4. La vigilance ne disparaît pas avec la paix retrouvée

"Jacob lui dit : Mon seigneur sait que les enfants sont délicats, et que j'ai des brebis et des vaches qui allaitent ; si l'on forçait leur marche un seul jour, tout le troupeau périrait." (Genèse 33:13)
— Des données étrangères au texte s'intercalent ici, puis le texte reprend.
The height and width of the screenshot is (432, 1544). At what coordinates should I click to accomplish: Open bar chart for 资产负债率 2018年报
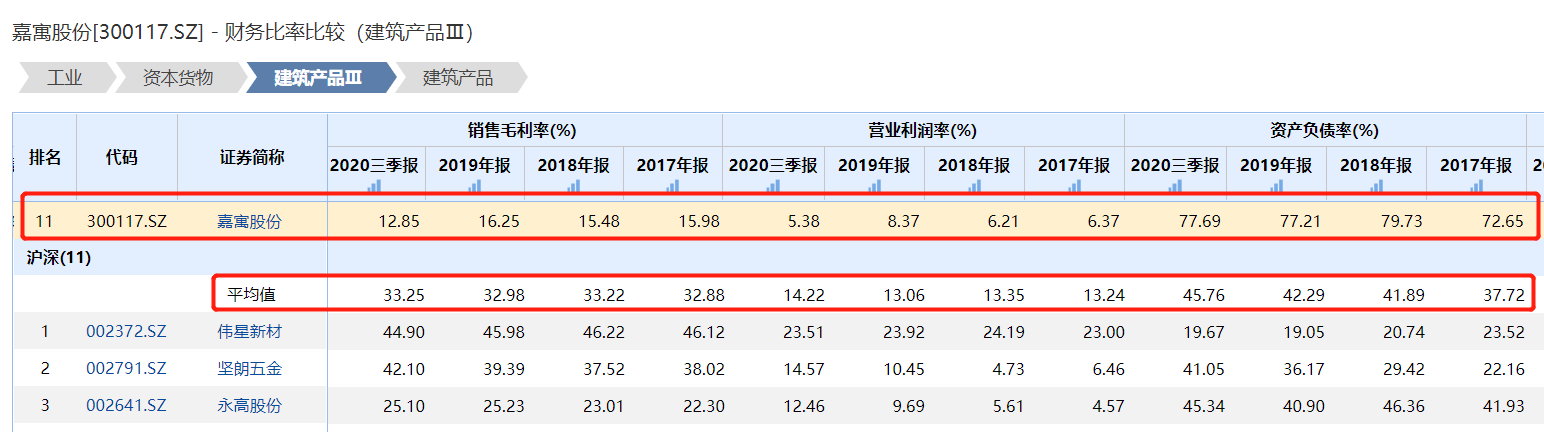pos(1377,185)
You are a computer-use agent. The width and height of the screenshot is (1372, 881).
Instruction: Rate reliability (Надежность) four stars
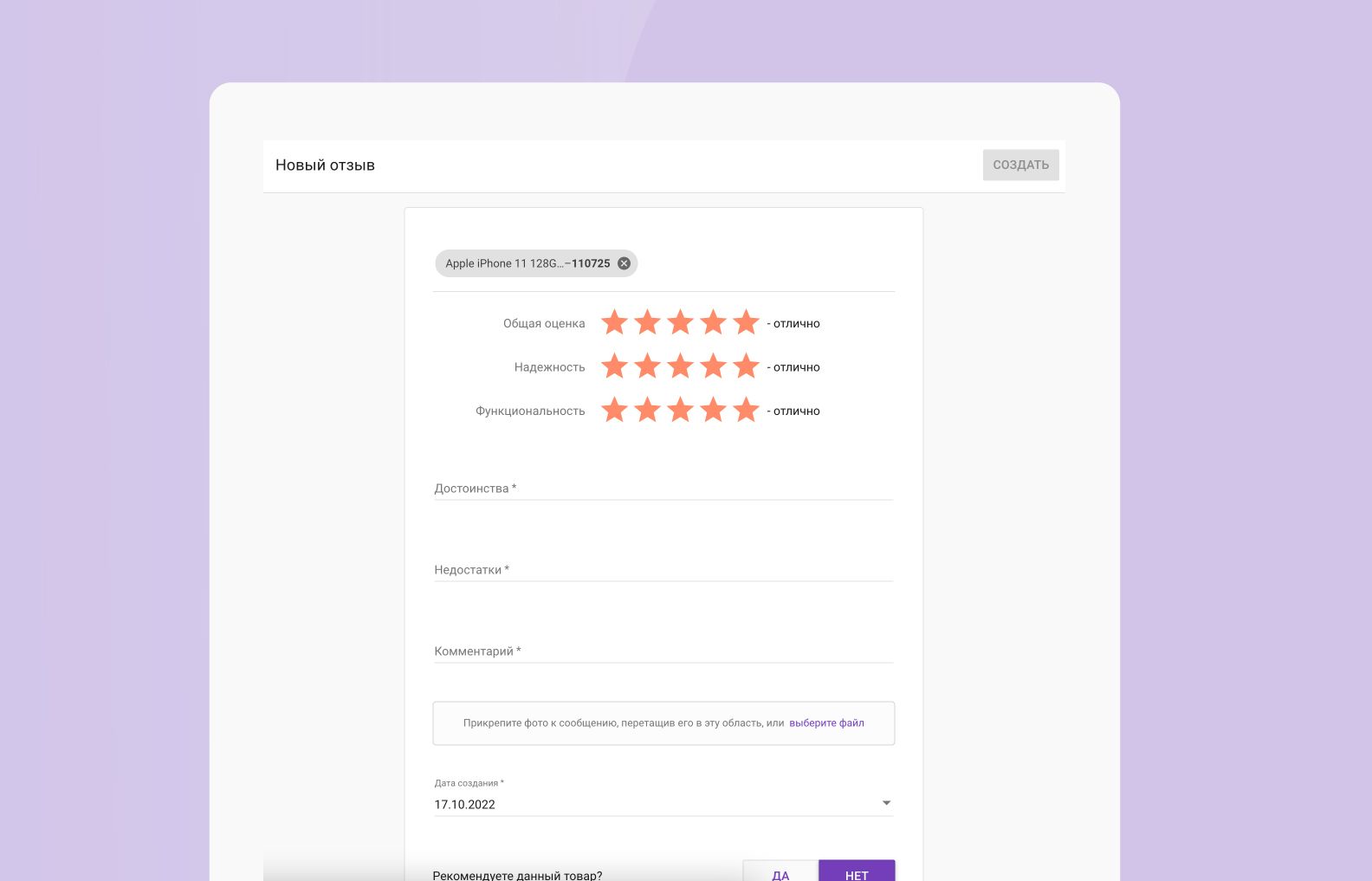(713, 366)
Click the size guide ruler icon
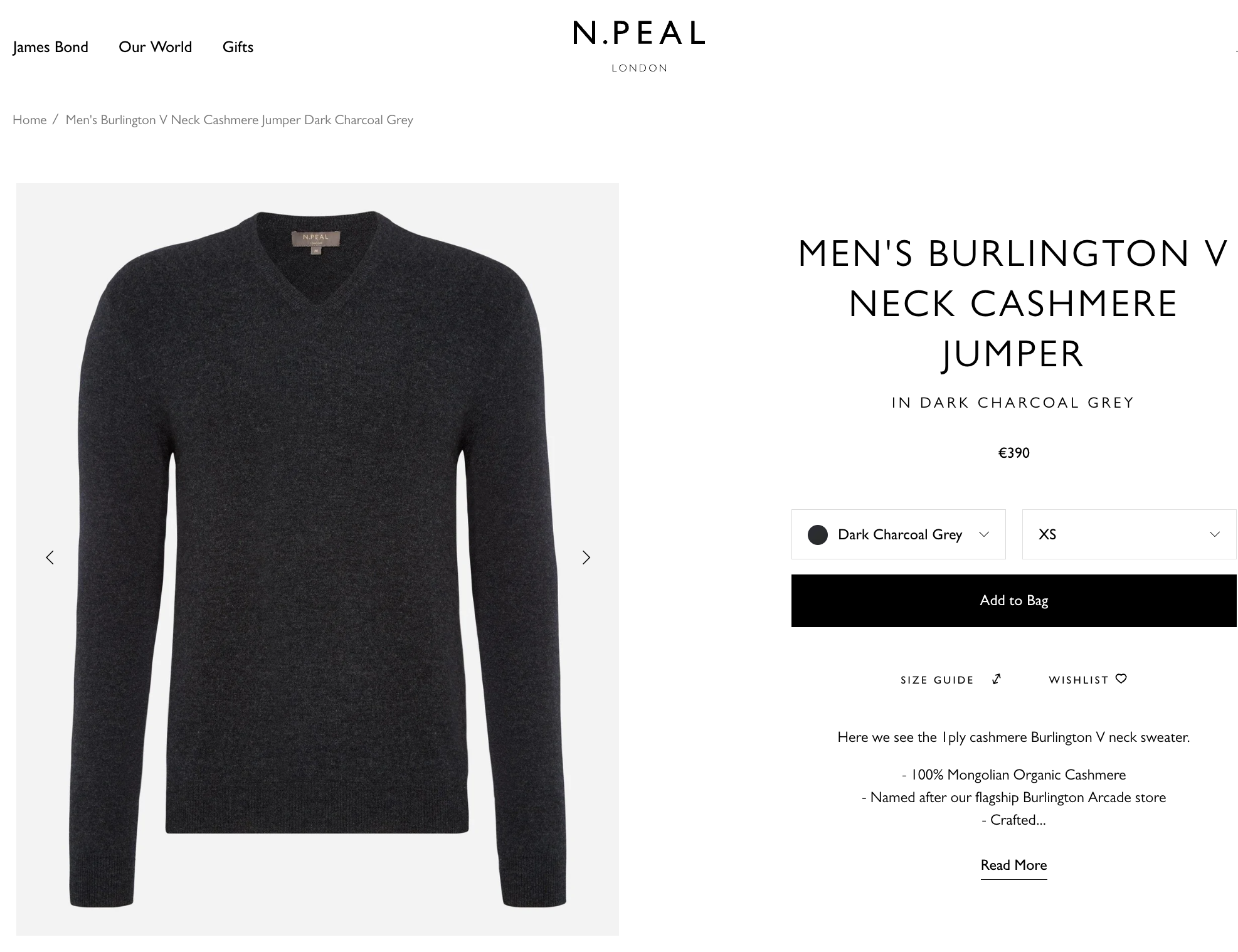Screen dimensions: 1238x952 (997, 679)
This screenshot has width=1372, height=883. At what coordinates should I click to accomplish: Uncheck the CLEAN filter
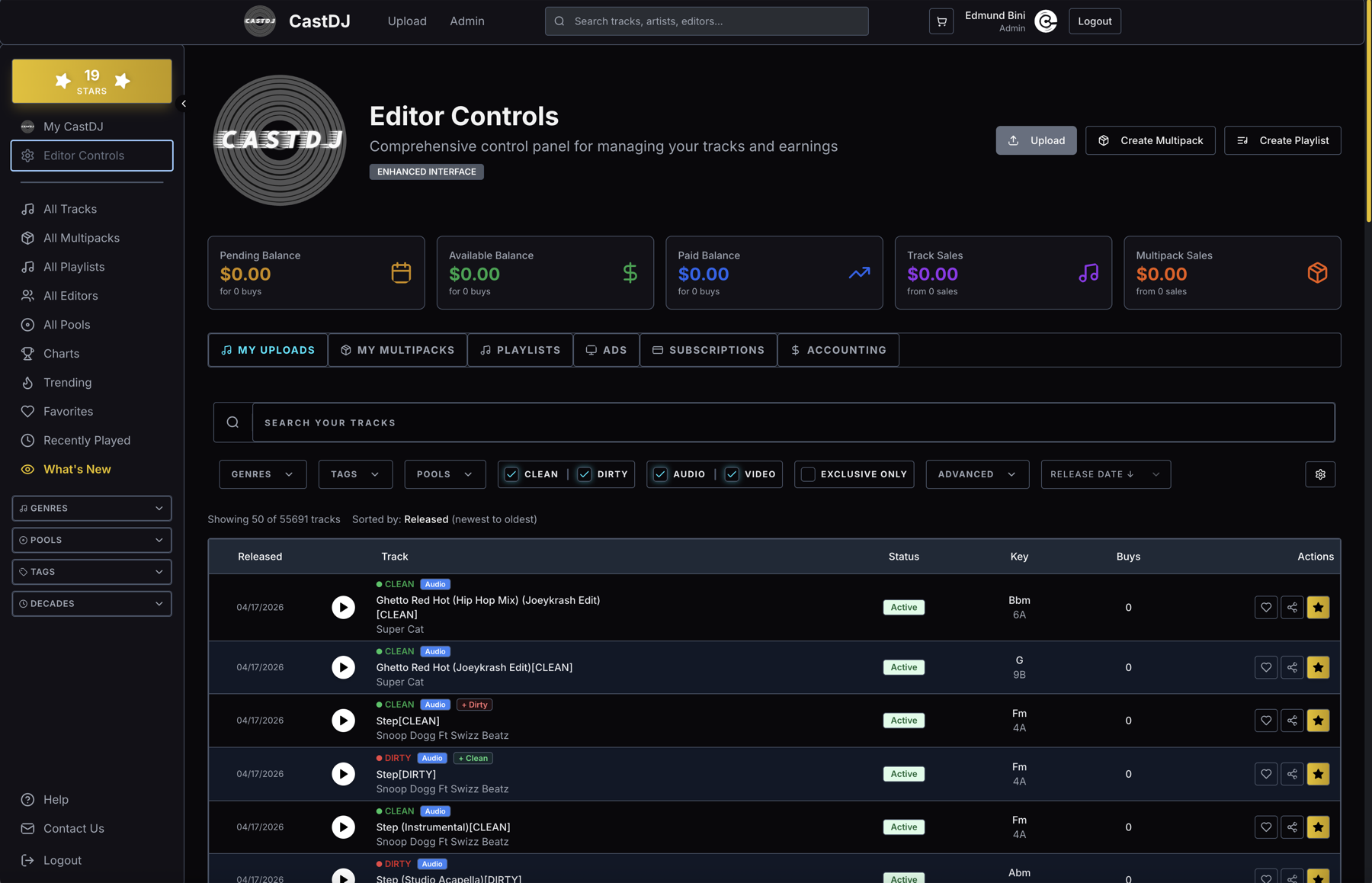click(511, 474)
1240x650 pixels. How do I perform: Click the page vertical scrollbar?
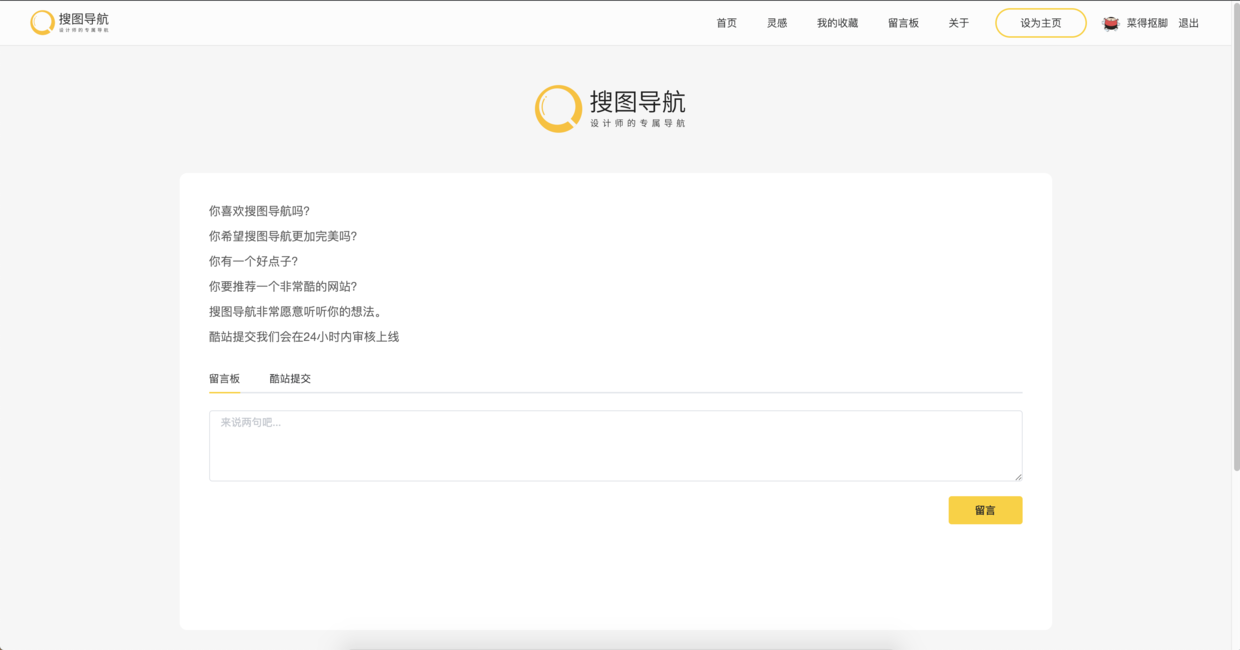[1235, 250]
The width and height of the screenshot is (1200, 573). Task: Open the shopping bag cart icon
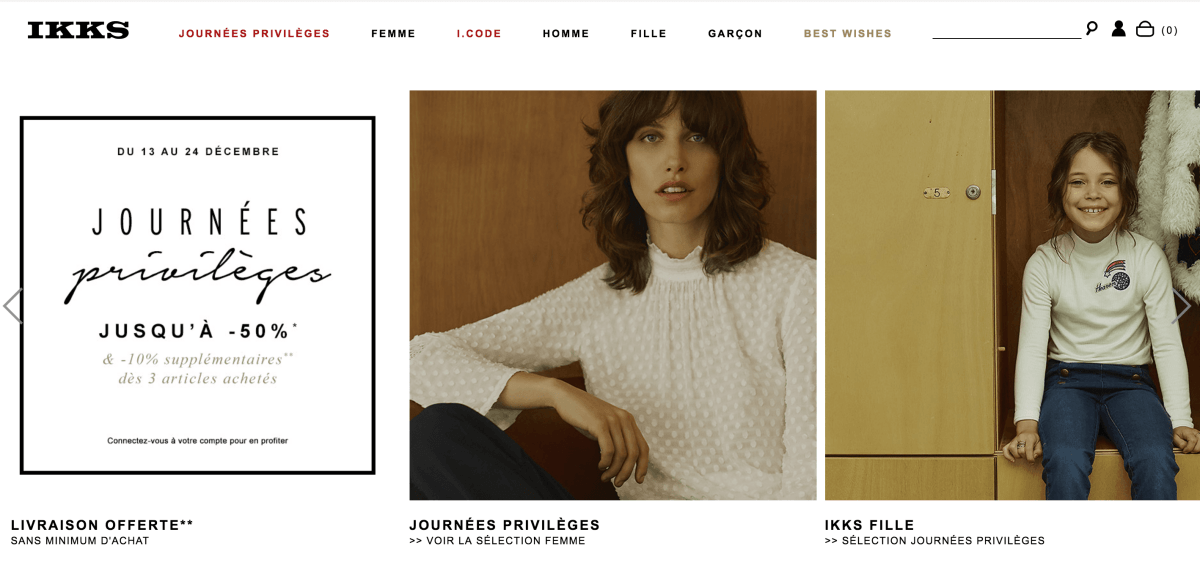pos(1145,29)
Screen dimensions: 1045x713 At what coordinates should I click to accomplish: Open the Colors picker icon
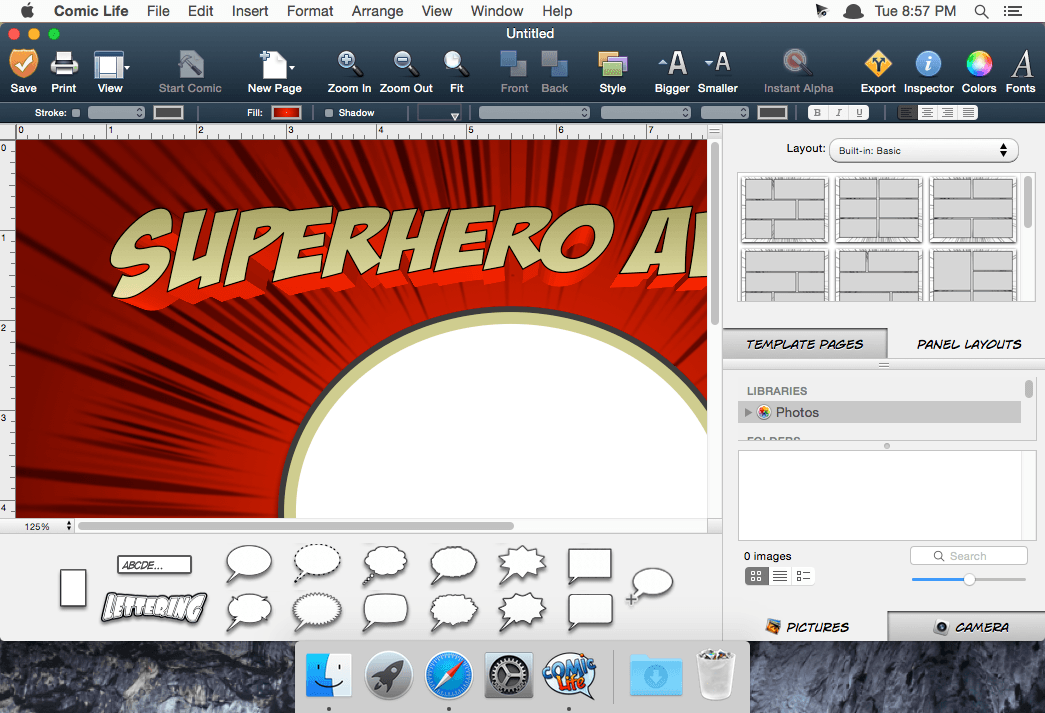[979, 65]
Une fois la réconciliation acquise, Jacob décline poliment l'escorte d'Ésaü et prend une route différente de celle qu'il avait annoncée, préférant s'installer d'abord à Succoth puis à Sichem plutôt que de rejoindre son frère à Séir. On peut y lire une sagesse légitime, celle d'un père responsable de sa famille et de ses troupeaux, mais on ne peut pas ignorer non plus qu'il subsiste chez Jacob une trace de ce vieux réflexe d'esquive qui l'a caractérisé toute sa vie. La sanctification progresse mais elle ne s'achève jamais complètement en cette vie, et l'Écriture ne cache jamais les zones d'ombre de ses personnages, même après une véritable rencontre avec Dieu. John Owen insistait sur le fait que le péché qui subsiste chez le croyant régénéré agit souvent de manière subtile, sous couvert de prudence, sans que celui ci en ait toujours pleinement conscience. Le lecteur honnête devant Dieu fera bien d'examiner si ses propres prudences ne cachent pas parfois, comme chez Jacob, un peu de cette ancienne habitude de garder ses distances.


Conclusion

Ce chapitre montre un Dieu qui accomplit par sa seule souveraineté ce qu'aucune ruse ni aucun présent n'aurait pu obtenir, tout en laissant transparaître, jusque dans la vie d'un homme béni à Peniel, les traces persistantes de sa vieille nature. Que le lecteur s'appuie sur ce même Dieu pour ses réconciliations les plus improbables, sans jamais cesser de veiller sur son propre cœur.